Can you render the listing below as a numbered list, skipping the blank lines?

::: Material provided

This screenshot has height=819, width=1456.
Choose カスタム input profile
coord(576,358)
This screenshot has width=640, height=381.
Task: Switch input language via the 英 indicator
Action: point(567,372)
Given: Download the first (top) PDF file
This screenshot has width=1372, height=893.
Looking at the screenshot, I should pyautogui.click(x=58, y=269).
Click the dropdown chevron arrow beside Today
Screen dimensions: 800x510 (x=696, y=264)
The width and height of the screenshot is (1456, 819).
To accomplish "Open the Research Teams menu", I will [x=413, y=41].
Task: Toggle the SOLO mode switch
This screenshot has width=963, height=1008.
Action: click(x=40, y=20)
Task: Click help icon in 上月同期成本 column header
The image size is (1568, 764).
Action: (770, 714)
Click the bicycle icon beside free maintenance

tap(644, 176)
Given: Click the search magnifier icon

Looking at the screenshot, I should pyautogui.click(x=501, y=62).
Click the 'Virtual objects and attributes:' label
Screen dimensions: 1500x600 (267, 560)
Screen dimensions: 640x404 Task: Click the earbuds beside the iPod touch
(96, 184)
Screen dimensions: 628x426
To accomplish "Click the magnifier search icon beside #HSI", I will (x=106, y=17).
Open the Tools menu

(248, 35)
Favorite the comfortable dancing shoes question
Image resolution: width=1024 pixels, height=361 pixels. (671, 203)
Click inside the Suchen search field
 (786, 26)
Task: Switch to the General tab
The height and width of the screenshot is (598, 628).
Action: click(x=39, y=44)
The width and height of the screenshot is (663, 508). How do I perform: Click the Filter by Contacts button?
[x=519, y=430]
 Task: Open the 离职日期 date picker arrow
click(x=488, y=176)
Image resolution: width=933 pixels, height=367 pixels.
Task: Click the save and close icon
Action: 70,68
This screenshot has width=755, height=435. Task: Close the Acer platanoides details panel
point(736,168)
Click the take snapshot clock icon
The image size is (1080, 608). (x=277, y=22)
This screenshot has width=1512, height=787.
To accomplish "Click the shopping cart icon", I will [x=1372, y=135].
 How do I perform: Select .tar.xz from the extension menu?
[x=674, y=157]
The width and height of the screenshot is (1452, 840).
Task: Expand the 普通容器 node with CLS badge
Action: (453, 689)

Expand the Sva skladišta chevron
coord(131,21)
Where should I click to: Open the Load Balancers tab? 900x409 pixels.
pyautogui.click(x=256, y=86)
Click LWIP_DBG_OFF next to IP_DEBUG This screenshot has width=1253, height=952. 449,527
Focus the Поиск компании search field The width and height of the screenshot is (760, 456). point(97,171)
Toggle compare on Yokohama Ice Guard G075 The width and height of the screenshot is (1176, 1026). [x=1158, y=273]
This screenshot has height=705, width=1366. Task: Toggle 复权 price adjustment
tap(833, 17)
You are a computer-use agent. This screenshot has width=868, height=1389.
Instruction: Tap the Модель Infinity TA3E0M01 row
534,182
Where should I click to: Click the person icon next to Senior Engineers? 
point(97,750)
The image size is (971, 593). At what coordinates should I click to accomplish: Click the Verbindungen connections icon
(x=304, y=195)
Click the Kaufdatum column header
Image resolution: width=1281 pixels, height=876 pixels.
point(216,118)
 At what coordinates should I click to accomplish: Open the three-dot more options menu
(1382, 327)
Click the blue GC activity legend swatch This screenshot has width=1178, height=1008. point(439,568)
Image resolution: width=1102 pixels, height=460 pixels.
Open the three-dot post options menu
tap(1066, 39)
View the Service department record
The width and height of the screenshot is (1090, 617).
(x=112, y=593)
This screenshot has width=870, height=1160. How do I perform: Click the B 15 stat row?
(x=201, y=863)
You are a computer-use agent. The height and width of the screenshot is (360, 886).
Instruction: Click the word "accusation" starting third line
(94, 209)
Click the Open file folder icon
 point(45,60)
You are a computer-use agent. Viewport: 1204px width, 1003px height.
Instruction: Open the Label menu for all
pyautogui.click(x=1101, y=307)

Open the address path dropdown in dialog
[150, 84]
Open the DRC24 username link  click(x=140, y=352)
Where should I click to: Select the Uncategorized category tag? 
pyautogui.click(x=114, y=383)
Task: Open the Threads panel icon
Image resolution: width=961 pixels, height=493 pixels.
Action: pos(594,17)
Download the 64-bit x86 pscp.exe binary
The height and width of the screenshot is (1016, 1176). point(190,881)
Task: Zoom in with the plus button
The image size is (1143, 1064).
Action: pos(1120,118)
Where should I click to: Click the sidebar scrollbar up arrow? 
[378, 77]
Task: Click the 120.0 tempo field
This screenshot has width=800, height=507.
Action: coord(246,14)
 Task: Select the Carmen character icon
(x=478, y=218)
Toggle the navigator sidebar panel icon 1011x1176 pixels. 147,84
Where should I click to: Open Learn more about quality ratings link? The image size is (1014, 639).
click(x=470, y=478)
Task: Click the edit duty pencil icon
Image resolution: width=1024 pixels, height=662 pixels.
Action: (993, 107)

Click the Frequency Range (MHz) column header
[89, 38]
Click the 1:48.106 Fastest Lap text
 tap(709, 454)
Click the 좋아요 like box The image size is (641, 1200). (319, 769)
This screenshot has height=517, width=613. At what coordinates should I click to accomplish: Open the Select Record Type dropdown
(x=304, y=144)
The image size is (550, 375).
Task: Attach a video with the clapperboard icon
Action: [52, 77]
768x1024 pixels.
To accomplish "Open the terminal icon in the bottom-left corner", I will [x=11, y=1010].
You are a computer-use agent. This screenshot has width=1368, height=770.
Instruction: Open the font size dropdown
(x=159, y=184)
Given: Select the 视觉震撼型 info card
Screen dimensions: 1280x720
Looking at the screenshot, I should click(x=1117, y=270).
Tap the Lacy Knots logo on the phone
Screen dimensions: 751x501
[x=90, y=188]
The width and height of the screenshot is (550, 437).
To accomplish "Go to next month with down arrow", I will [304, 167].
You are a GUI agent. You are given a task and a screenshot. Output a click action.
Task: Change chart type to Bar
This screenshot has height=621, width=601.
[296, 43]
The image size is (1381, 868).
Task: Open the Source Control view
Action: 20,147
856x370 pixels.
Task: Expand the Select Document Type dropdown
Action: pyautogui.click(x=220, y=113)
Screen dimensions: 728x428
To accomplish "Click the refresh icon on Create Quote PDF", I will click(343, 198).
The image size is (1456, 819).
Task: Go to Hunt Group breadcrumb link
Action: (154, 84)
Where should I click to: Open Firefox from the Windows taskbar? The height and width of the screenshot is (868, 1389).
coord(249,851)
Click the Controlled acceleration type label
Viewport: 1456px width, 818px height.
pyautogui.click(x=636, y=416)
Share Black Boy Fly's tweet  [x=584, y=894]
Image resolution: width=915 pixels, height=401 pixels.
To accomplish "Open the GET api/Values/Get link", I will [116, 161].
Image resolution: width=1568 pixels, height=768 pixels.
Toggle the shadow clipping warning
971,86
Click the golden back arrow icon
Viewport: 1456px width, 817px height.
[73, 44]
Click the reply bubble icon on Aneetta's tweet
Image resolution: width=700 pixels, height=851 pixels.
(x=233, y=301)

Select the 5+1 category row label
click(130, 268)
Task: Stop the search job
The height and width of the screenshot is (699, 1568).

::::::

Response>
1. This screenshot has height=819, width=1456.
2. Choose カスタム input profile
3. coord(576,358)
4. This screenshot has width=640, height=381.
5. Task: Switch input language via the 英 indicator
6. Action: point(567,372)
7. Given: Download the first (top) PDF file
8. This screenshot has width=1372, height=893.
9. Looking at the screenshot, I should pyautogui.click(x=58, y=269).
10. Click the dropdown chevron arrow beside Today
11. Screen dimensions: 800x510 (x=696, y=264)
12. The width and height of the screenshot is (1456, 819).
13. To accomplish "Open the Research Teams menu", I will [x=413, y=41].
14. Task: Toggle the SOLO mode switch
15. This screenshot has width=963, height=1008.
16. Action: click(x=40, y=20)
17. Task: Click help icon in 上月同期成本 column header
18. The image size is (1568, 764).
19. Action: (770, 714)
20. Click the bicycle icon beside free maintenance
21. tap(644, 176)
22. Given: Click the search magnifier icon
23. Looking at the screenshot, I should pyautogui.click(x=501, y=62).
24. Click the 'Virtual objects and attributes:' label
25. Screen dimensions: 1500x600 (267, 560)
26. Screen dimensions: 640x404 Task: Click the earbuds beside the iPod touch
27. (96, 184)
28. Screen dimensions: 628x426
29. To accomplish "Click the magnifier search icon beside #HSI", I will (x=106, y=17).
30. Open the Tools menu
31. (248, 35)
32. Favorite the comfortable dancing shoes question
33. Image resolution: width=1024 pixels, height=361 pixels. (671, 203)
34. Click inside the Suchen search field
35.  (786, 26)
36. Task: Switch to the General tab
37. The height and width of the screenshot is (598, 628).
38. Action: click(x=39, y=44)
39. The width and height of the screenshot is (663, 508). How do I perform: Click the Filter by Contacts button?
40. [x=519, y=430]
41.  Task: Open the 离职日期 date picker arrow
42. click(x=488, y=176)
43. Image resolution: width=933 pixels, height=367 pixels.
44. Task: Click the save and close icon
45. Action: 70,68
46. This screenshot has width=755, height=435. Task: Close the Acer platanoides details panel
47. point(736,168)
48. Click the take snapshot clock icon
49. The image size is (1080, 608). (x=277, y=22)
50. This screenshot has width=1512, height=787.
51. To accomplish "Click the shopping cart icon", I will [x=1372, y=135].
52.  How do I perform: Select .tar.xz from the extension menu?
53. [x=674, y=157]
54. The width and height of the screenshot is (1452, 840).
55. Task: Expand the 普通容器 node with CLS badge
56. Action: (453, 689)
57. Expand the Sva skladišta chevron
58. coord(131,21)
59. Where should I click to: Open the Load Balancers tab? 900x409 pixels.
60. pyautogui.click(x=256, y=86)
61. Click LWIP_DBG_OFF next to IP_DEBUG This screenshot has width=1253, height=952. 449,527
62. Focus the Поиск компании search field The width and height of the screenshot is (760, 456). point(97,171)
63. Toggle compare on Yokohama Ice Guard G075 The width and height of the screenshot is (1176, 1026). [x=1158, y=273]
64. This screenshot has height=705, width=1366. Task: Toggle 复权 price adjustment
65. tap(833, 17)
66. You are a computer-use agent. This screenshot has width=868, height=1389.
67. Instruction: Tap the Модель Infinity TA3E0M01 row
68. 534,182
69. Where should I click to: Click the person icon next to Senior Engineers? 
70. point(97,750)
71. The image size is (971, 593). At what coordinates should I click to accomplish: Click the Verbindungen connections icon
72. (x=304, y=195)
73. Click the Kaufdatum column header
74. Image resolution: width=1281 pixels, height=876 pixels.
75. point(216,118)
76.  At what coordinates should I click to accomplish: Open the three-dot more options menu
77. (1382, 327)
78. Click the blue GC activity legend swatch This screenshot has width=1178, height=1008. point(439,568)
79. Image resolution: width=1102 pixels, height=460 pixels.
80. Open the three-dot post options menu
81. tap(1066, 39)
82. View the Service department record
83. The width and height of the screenshot is (1090, 617).
84. (x=112, y=593)
85. This screenshot has width=870, height=1160. How do I perform: Click the B 15 stat row?
86. (x=201, y=863)
87. You are a computer-use agent. The height and width of the screenshot is (360, 886).
88. Instruction: Click the word "accusation" starting third line
89. (94, 209)
90. Click the Open file folder icon
91.  point(45,60)
92. You are a computer-use agent. Viewport: 1204px width, 1003px height.
93. Instruction: Open the Label menu for all
94. pyautogui.click(x=1101, y=307)
95. Open the address path dropdown in dialog
96. [150, 84]
97. Open the DRC24 username link  click(x=140, y=352)
98. Where should I click to: Select the Uncategorized category tag? 
99. pyautogui.click(x=114, y=383)
100. Task: Open the Threads panel icon
101. Image resolution: width=961 pixels, height=493 pixels.
102. Action: pos(594,17)
103. Download the 64-bit x86 pscp.exe binary
104. The height and width of the screenshot is (1016, 1176). point(190,881)
105. Task: Zoom in with the plus button
106. The image size is (1143, 1064).
107. Action: pos(1120,118)
108. Where should I click to: Click the sidebar scrollbar up arrow? 
109. [378, 77]
110. Task: Click the 120.0 tempo field
111. This screenshot has width=800, height=507.
112. Action: coord(246,14)
113.  Task: Select the Carmen character icon
114. (x=478, y=218)
115. Toggle the navigator sidebar panel icon 1011x1176 pixels. 147,84
116. Where should I click to: Open Learn more about quality ratings link? The image size is (1014, 639).
117. click(x=470, y=478)
118. Task: Click the edit duty pencil icon
119. Image resolution: width=1024 pixels, height=662 pixels.
120. Action: (993, 107)
121. Click the Frequency Range (MHz) column header
122. [89, 38]
123. Click the 1:48.106 Fastest Lap text
124.  tap(709, 454)
125. Click the 좋아요 like box The image size is (641, 1200). (319, 769)
126. This screenshot has height=517, width=613. At what coordinates should I click to accomplish: Open the Select Record Type dropdown
127. (x=304, y=144)
128. The image size is (550, 375).
129. Task: Attach a video with the clapperboard icon
130. Action: [52, 77]
131. 768x1024 pixels.
132. To accomplish "Open the terminal icon in the bottom-left corner", I will [x=11, y=1010].
133. You are a computer-use agent. This screenshot has width=1368, height=770.
134. Instruction: Open the font size dropdown
135. (x=159, y=184)
136. Given: Select the 视觉震撼型 info card
137. Screen dimensions: 1280x720
138. Looking at the screenshot, I should click(x=1117, y=270).
139. Tap the Lacy Knots logo on the phone
140. Screen dimensions: 751x501
141. [x=90, y=188]
142. The width and height of the screenshot is (550, 437).
143. To accomplish "Go to next month with down arrow", I will [304, 167].
144. You are a GUI agent. You are given a task and a screenshot. Output a click action.
145. Task: Change chart type to Bar
146. This screenshot has height=621, width=601.
147. [296, 43]
148. The image size is (1381, 868).
149. Task: Open the Source Control view
150. Action: 20,147
151. 856x370 pixels.
152. Task: Expand the Select Document Type dropdown
153. Action: pyautogui.click(x=220, y=113)
154. Screen dimensions: 728x428
155. To accomplish "Click the refresh icon on Create Quote PDF", I will click(343, 198).
156. The image size is (1456, 819).
157. Task: Go to Hunt Group breadcrumb link
158. Action: (154, 84)
159. Where should I click to: Open Firefox from the Windows taskbar? The height and width of the screenshot is (868, 1389).
160. coord(249,851)
161. Click the Controlled acceleration type label
162. Viewport: 1456px width, 818px height.
163. pyautogui.click(x=636, y=416)
164. Share Black Boy Fly's tweet  [x=584, y=894]
165. Image resolution: width=915 pixels, height=401 pixels.
166. To accomplish "Open the GET api/Values/Get link", I will [116, 161].
167. Image resolution: width=1568 pixels, height=768 pixels.
168. Toggle the shadow clipping warning
169. 971,86
170. Click the golden back arrow icon
171. Viewport: 1456px width, 817px height.
172. [73, 44]
173. Click the reply bubble icon on Aneetta's tweet
174. Image resolution: width=700 pixels, height=851 pixels.
175. (x=233, y=301)
176. Select the 5+1 category row label
177. click(130, 268)
178. Task: Stop the search job
179. The height and width of the screenshot is (699, 1568).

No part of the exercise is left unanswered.